How can I approach anxiety, negative thinking and the circus in my head. How can I focus on genuine intention?

I have trouble keeping the conversation going with anyone, especially women. Even if I work up the courage to say hello I just feel like what’s the point? My mind races and wanders off into a millions different places. I worry too much about what they must be thinking and focus on the things I know I can’t control.
Asked by John

Hi John,

It's great you're reaching out for some help. I can't say for sure what's causing your anxiety based on your message alone, but I can give you some ideas of how your challenge would be approached from a Cognitive Behavioral perspective.

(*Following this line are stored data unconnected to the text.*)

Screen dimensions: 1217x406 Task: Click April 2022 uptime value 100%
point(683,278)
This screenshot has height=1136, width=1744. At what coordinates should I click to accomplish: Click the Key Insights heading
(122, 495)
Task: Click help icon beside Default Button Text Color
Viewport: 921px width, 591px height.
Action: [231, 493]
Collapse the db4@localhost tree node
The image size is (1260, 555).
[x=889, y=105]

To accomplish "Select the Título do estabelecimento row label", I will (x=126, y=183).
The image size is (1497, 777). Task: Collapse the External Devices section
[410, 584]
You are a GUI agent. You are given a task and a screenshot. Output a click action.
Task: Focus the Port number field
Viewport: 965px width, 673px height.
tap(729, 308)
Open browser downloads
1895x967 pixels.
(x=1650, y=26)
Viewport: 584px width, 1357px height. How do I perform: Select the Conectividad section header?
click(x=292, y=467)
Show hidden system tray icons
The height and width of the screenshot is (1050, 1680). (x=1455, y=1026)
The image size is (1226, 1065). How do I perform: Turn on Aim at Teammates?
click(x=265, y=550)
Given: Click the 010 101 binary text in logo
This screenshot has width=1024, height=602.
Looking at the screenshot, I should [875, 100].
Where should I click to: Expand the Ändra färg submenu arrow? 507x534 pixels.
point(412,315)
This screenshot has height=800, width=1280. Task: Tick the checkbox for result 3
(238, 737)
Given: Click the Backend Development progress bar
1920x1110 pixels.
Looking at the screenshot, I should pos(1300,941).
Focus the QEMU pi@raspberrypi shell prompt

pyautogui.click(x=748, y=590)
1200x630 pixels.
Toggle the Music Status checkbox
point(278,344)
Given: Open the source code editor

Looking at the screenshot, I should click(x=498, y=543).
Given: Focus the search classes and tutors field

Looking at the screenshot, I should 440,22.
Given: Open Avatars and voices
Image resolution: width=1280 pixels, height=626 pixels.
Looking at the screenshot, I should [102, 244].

1. Because our thinking influences our feelings and behaviors, we have formed beliefs about ourselves, others, and the world around us based on how we have interpreted our past experiences. You may have some beliefs about yourself (and/or women) that contribute to your anxiety. That anxiety in turn seems to be contributing to you have racing thoughts that make having the conversations with women seem overwhelming. By identifying what those underlying beliefs are and gaining a little insight into where they come from, you can start to replace irrational thinking with more adaptive ways of thinking. By doing so, you'd decrease your anxiety and feel more confident with these situations.

2. Coping skills are also huge. There are so many that can help with anxiety, and the key is to try several of them, see what works for you, and then practice them so that using them becomes automatic when faced with anxiety-producing situations. For example, deep breathing (breathing in through your nose for five seconds and out of your mouth for seven seconds) can be a great quick way to reduce anxiety. Pleasant imagery, progressive muscle relaxation, mindfulness and grounding techniques, and many distraction activities like counting backwards can all help.

3. In addition to the immediate strategies to reduce anxiety, preventative measures could involve improving your self-esteem. Recognizing your strengths (and allowing other people to help you recognize your strengths) could improve self-esteem and thus reduce anxiety in these situations. 

4. Cognitive behavioral therapy often involves role playing, and role playing stressful situations can help someone to prepare for situations that they know will produce anxiety. By practicing how you will approach a conversation with a woman, that preparation may help you to feel more confident once in that conversation. 

5. Writing down your thoughts as they occur is another strategy. You described a "circus in your head" and sometimes it can be useful just to break down what's going on. Being able to look at those thoughts on paper or on a computer can also help us to more objectively evaluate them.

Anyway, those are some ideas of how a Cognitive Behavioral therapist may approach your challenge. I hope that you'll consider participating in therapy. What you're describing is very common and can absolutely be worked on if you're open to doing so.

I hope you have a nice rest of your weekend, and take care.